### AIM
Please render the part of the data that opens with the line containing "You are a computer-use" and closes with the line containing "coord(39,113)" as a numbered list, omitting blank lines and leaving out the pictures.

--- Start MATERIAL PROVIDED ---

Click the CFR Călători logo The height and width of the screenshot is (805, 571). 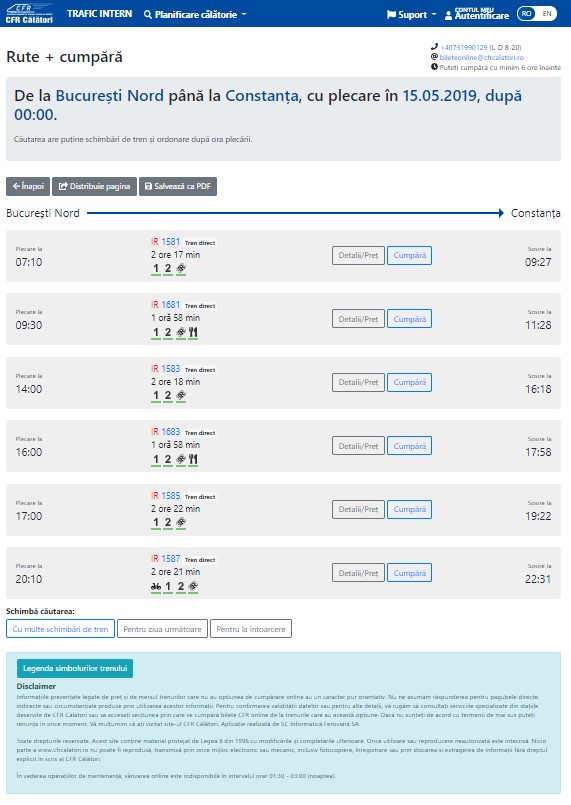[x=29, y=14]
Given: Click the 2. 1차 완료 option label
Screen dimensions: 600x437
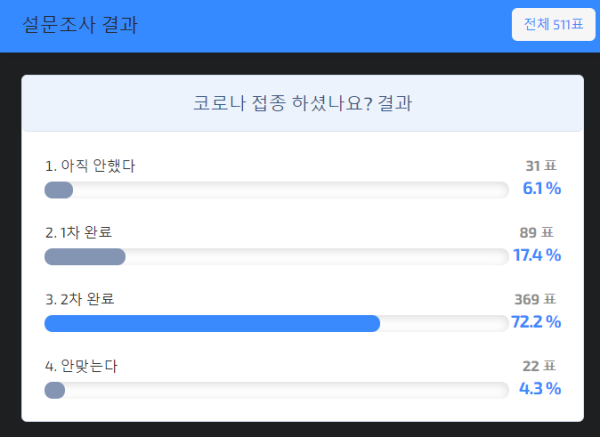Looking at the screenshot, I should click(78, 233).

--- End MATERIAL PROVIDED ---
--- Start MATERIAL PROVIDED ---

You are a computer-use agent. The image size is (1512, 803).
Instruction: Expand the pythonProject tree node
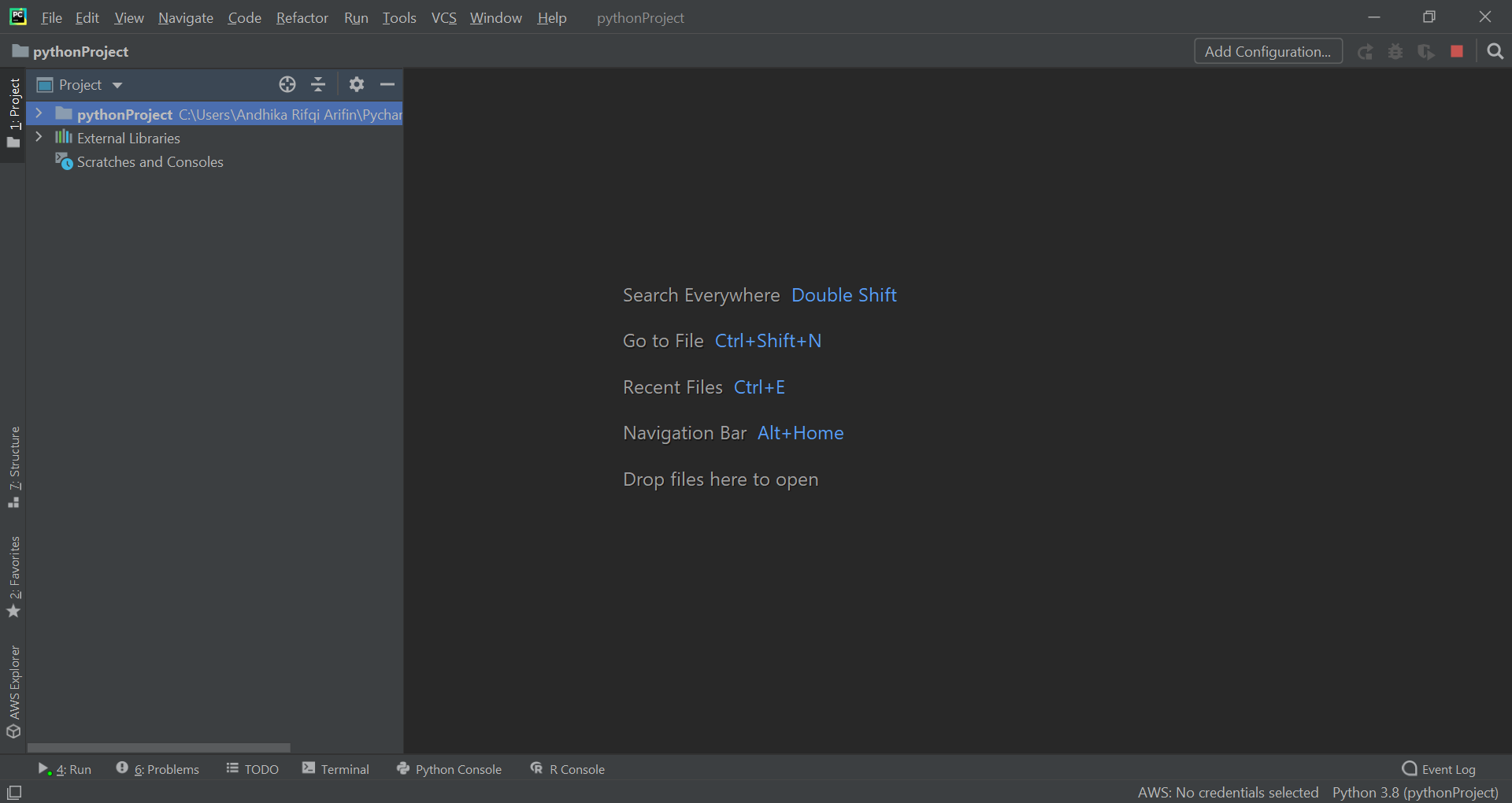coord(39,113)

--- End MATERIAL PROVIDED ---

### THE RESULT
1. You are a computer-use agent. The image size is (1512, 803).
2. Instruction: Expand the pythonProject tree node
3. coord(39,113)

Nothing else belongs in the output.